Okyeame Kwame’s latest, “Mobile Money” was engineered by his own multi-talented discovery, Abochi –who has now been earmarked a blessing to One Mic Entertainmen label. He’s produced major hits: “Saucing”, “Hallelujah”, “Best Rapper Alive” and is probably having others up his sleeves. His contributions through delivering a hook or two on OK’s recent songs, too have become both endearing and indispensable; including this one which features Ebony.
“My oh my!
Me fa no kɔtɔ chichinga a, ɔse ɔpɛ odwan
Mombɔ no dangbeshie
My oh my!
Menkoa kɔ kɔ se ne pɛ a, ɔse ɔpɛ dan”
“Mobile money”, a money transfer service is also the name of OK’s new spirited hiplife jam. The song is built on the famous problematic monetary exploitations in relationships. It is an argumentation of the opinions of both sides of the genders.
“If you really really love me and you really want to show me, send me mobile money.”
What is being juggled on this song, although done with sarcasm and creativity has lived with us as a controversy; perhaps in two out of three relationships.“Boy, stop that talk
You don’t wanna pay, but you wan chop” isnt only a line on this song. It’s real life.
The Cincinnati key holder is undoubtedly in the first ranks of rappers on our continent. Although veteran, although a product of the old, it is stunning how he, in his 40’s hits on themes of the current times and highlights in the most glamorous verses.
“Gold digger! Kɔ Obuasi” among other things intends a pun to refer to a money raker as a “gold digger” whose place is rather at the mines in Obuasi.
Much with his overdose with wordplay and rhyme, he is quick to show off on this song; more stylishly in these 4 bars:
Be harvesti kɔfa wo sickle
Woa blasti m’atwa wo pistol. (Piaww!)
M’alaughi m’atwa wo giggle
Rap Dacter clean as a whistle
Here, he employs an AAAA monorhyme, a poetic scheme that can be tough to pull off convincingly.
And in other parts of the song, this finesse gets more pronounced the most elegant way.
Abrantepa, Iron Boy me ne Dede yen mmatchi
Nfa mako mmɛhyɛ m’ani ase
Sɛ woanya shito a, noa Waakye
Wopɛ dea aben, ase ahye a, apɛkyɛ a, ɛnnyɛ me sika – kɔ mukaase
Na Hennessy na wobɛpɛ anom wɔ mukaase?
Okyeame Kwame isn’t yet running out of words. In his 20th year of churning out music, he has sang about everything in the extremes of salvation and sex. Yet he’s mastered the art of maneuvering around explicitness. Euphemising lovemaking in the statement, “Hyɛ mini bɛka me ho just for entertainment” is what makes the Rap Dacter as clean as a whistle indeed!

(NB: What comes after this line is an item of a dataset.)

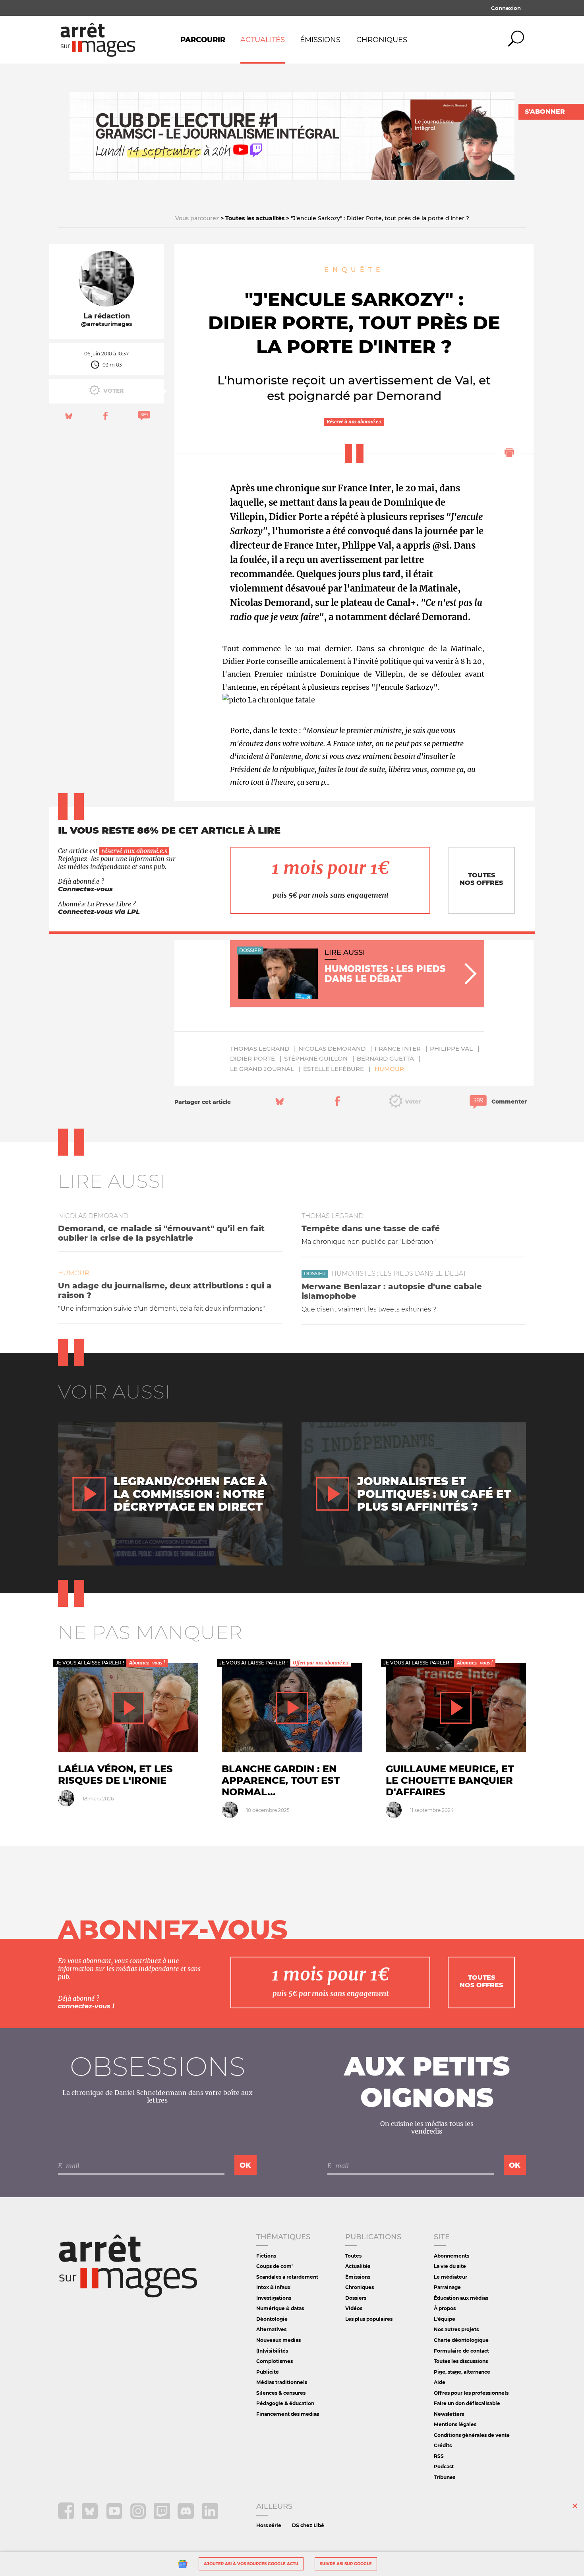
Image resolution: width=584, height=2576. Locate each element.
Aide (439, 2382)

The question of whether any of the two parties in a pre-marital relationship is obliged to assume responsibility over the other or not is that dilemma Kwame Nsiah-Apau attempts to answer:
I only like you
I’m not trying to be your parent, to take you overseas or pay rent
But how could this be without rebuttal? Soft, saucy, silky-smooth in voice; clever and controversial in mind, heavily defensive in her position on this argument, is the “bad girl” Ebony who puts up a show here too.
Don’t you know now Ebony is on top?!
You make I cough
You said to me you were the boss
Little things to do then you start dey toss
Shut up! Don’t come here running your mouth.
“Poisonous” Ebony Reigns, who has become the talk of town now, and at the peak of enjoying the bragging rights for topping charts with her single is flawless in her technique on this feature. Sticking to the theme in an entrenched position, it’s impressive how she sings and raps.
Mobile Money comes fourth of releases into the year 2017 from OK – after “Adonko”, “Best Rapper Alive”, “Saucing” and will find a place on the rapper’s 5th solo album, “Made In Ghana”. The song is tipped as a huge potential hit. As friendly as it is to radio and having lines that are likely to become catchphrases, it adds to attract huge success to itself.
Whiles the song find its way to the top, the time to resist fortune hunters may be now. The “Yentua!” (We will not pay!) exclamation will become the new response to the overly demanding gold diggers. Bɔ ne dangbeshie!